From 2002 to 2011, the team members conducted more than 80 forest elephant surveys in the jungles of Central Africa, focusing on five countries–Cameroon, Congo, the Central African Republic, the Democratic Republic of Congo, and Gabon. The scientists traveled on foot, covering around 13,000 kilometers of jungle. To determine elephant presence and density, the researchers set up transects to sample elephant dung, collecting more than 11,000 samples in total. Based on the amount of dung found, they extrapolated estimates of elephant population within a given area.
Their survey results were startling. They found “a widespread and catastrophic decline” of forest elephants, they write, corresponding to about a 62 percent decrease in forest elephant population size between the nine years of their survey. The elephants lost around 30 percent of their range during that time period, and they occupy just 25 percent of their potential forest habitat. The authors say that the population of forest elephants is now less than 10 percent of what it could be, given the extent of its habitat.
The paper conservatively estimates that around half a million forest elephants roamed Central Africa in the 1930s, but now 80 percent have been lost, leaving the population at an estimated 100,000 animals at most. In the Democratic Republic of Congo’s protected Okapi Faunal Reserve, for example, 5,100 elephants—75 percent of the park’s population—were killed over the past 15 years. In Gabon’s Minkébé National Park, officials announced earlier this year that roughly 11,000 forest elephants have been poached since 2004. The paper puts these reported losses into broad perspective.
“This is the first range-wide, data-driven study confirming that Central Africa is hemorrhaging elephants on an unprecedented scale,” said Samantha Strindberg, a researcher at the Wildlife Conservation Society and one of the study’s lead authors, in a statement. “The analysis confirms what conservationists have feared: the rapid trend towards extinction–potentially within the next decade–of the forest elephant, according to the authors.”
In the last few years, poaching for ivory and other wildlife products has escalated. Analyses performed by the Elephant Trade Information System and the Monitoring the Illegal Killing of Elephants program–both maintained by the Convention on International Trade in Endangered Species–confirmed that this escalation in illegal trade is largely due to a strong demand for and increase in value of ivory in China, where ivory carvings are prized and ivory powder is sold as a folk cure for cancer. The black market for ivory is estimated to have netted more than $264 million over the past decade.
While this problem is typically associated with slain savannah elephants, the growing crisis increasingly applied to forest elephants as well. In addition to the increase in price and demand for ivory, the authors add that:
The persistent lack of effective governance in Central Africa and a proliferation of unprotected roads that provide access to hunters combine to facilitate illegal ivory poaching, transport and trade. Forest elephant population and range will continue to decline unless conditions change dramatically.
Habitat loss, often to oil palm plantations for biofuel production, further exacerbates the problem, they write.
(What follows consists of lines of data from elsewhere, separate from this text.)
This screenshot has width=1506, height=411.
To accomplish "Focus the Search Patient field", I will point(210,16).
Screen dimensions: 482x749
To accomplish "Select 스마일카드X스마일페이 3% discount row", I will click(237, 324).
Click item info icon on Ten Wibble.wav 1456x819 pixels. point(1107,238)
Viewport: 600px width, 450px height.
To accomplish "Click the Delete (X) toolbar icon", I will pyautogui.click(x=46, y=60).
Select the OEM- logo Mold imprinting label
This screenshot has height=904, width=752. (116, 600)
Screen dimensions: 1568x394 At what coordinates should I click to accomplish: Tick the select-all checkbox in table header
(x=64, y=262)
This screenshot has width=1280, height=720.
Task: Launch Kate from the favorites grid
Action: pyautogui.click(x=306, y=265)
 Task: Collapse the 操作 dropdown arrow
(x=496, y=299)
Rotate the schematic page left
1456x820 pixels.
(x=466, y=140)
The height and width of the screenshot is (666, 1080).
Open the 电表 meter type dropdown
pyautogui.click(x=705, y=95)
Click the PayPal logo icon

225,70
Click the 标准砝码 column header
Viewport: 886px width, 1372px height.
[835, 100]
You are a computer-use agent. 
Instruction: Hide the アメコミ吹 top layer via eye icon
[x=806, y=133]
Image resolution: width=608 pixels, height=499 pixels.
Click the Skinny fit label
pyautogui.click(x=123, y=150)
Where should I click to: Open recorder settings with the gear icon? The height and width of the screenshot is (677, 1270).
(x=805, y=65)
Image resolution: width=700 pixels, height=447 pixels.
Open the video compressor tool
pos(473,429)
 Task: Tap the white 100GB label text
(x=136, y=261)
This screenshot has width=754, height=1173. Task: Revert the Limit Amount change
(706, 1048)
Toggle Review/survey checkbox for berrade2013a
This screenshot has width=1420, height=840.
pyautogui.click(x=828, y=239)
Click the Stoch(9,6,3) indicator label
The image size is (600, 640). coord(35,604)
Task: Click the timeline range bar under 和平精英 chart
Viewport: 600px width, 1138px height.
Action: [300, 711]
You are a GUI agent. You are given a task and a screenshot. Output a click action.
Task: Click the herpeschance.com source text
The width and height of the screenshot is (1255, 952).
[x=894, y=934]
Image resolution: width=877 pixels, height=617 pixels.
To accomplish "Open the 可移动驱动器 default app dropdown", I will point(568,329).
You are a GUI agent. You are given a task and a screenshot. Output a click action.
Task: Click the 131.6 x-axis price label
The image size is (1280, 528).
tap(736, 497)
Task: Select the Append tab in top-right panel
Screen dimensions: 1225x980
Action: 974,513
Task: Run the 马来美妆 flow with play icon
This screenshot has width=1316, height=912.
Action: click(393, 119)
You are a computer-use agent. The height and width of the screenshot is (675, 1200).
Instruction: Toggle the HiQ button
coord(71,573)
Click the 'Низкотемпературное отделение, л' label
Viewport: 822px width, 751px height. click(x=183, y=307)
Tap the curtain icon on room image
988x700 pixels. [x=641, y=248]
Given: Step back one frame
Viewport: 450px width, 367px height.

Given this dire situation, the authors call for the IUCN to add the African forest elephant onto their species Red List as Critically Endangered (the IUCN currently lists forest elephants as a subspecies of savannah elephants). This upgrade would draw international attention to the problem, the authors hope, which may help boost efforts and support to curb poaching. But reducing demand for ivory, the authors remind, remains the best way to ensure the survival of forest elephants and the countless other species impacted by the illegal wildlife trade.